Exercise: Each entry, from beginning to end, is to be transcribed verbatim.

********************

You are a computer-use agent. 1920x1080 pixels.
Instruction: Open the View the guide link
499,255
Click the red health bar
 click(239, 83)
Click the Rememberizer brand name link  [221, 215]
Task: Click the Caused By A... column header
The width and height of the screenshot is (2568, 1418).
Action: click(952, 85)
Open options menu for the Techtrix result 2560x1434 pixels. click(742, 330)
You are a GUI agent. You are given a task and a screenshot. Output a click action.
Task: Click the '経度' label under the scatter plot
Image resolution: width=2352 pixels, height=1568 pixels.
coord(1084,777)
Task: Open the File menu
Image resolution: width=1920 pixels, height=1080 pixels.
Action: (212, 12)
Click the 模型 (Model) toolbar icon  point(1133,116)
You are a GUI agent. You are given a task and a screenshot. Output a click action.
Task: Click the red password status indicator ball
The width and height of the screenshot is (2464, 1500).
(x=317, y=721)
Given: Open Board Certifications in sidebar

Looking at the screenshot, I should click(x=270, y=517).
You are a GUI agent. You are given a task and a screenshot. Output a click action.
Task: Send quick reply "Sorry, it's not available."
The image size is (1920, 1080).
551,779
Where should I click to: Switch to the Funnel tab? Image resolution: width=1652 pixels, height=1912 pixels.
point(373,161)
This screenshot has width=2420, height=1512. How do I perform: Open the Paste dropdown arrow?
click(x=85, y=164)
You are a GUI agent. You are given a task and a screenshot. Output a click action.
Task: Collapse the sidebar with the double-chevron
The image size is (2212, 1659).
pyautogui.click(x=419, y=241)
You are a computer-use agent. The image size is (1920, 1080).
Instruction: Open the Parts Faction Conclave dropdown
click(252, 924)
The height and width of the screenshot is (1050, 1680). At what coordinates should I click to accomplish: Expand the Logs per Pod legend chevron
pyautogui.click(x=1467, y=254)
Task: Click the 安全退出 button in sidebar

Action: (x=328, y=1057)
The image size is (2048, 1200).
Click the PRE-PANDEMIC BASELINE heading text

********************

Output of the task:
You are a computer-use agent. 1920x1080 pixels.
Instruction: Open the View the guide link
499,255
Click the red health bar
 click(239, 83)
Click the Rememberizer brand name link  [221, 215]
Task: Click the Caused By A... column header
The width and height of the screenshot is (2568, 1418).
Action: click(952, 85)
Open options menu for the Techtrix result 2560x1434 pixels. click(742, 330)
You are a GUI agent. You are given a task and a screenshot. Output a click action.
Task: Click the '経度' label under the scatter plot
Image resolution: width=2352 pixels, height=1568 pixels.
coord(1084,777)
Task: Open the File menu
Image resolution: width=1920 pixels, height=1080 pixels.
Action: (212, 12)
Click the 模型 (Model) toolbar icon  point(1133,116)
You are a GUI agent. You are given a task and a screenshot. Output a click action.
Task: Click the red password status indicator ball
The width and height of the screenshot is (2464, 1500).
(x=317, y=721)
Given: Open Board Certifications in sidebar

Looking at the screenshot, I should click(x=270, y=517).
You are a GUI agent. You are given a task and a screenshot. Output a click action.
Task: Send quick reply "Sorry, it's not available."
The image size is (1920, 1080).
551,779
Where should I click to: Switch to the Funnel tab? Image resolution: width=1652 pixels, height=1912 pixels.
point(373,161)
This screenshot has width=2420, height=1512. How do I perform: Open the Paste dropdown arrow?
click(x=85, y=164)
You are a GUI agent. You are given a task and a screenshot. Output a click action.
Task: Collapse the sidebar with the double-chevron
The image size is (2212, 1659).
pyautogui.click(x=419, y=241)
You are a computer-use agent. The image size is (1920, 1080).
Instruction: Open the Parts Faction Conclave dropdown
click(252, 924)
The height and width of the screenshot is (1050, 1680). At what coordinates should I click to accomplish: Expand the Logs per Pod legend chevron
pyautogui.click(x=1467, y=254)
Task: Click the 安全退出 button in sidebar

Action: (x=328, y=1057)
The image size is (2048, 1200).
Click the PRE-PANDEMIC BASELINE heading text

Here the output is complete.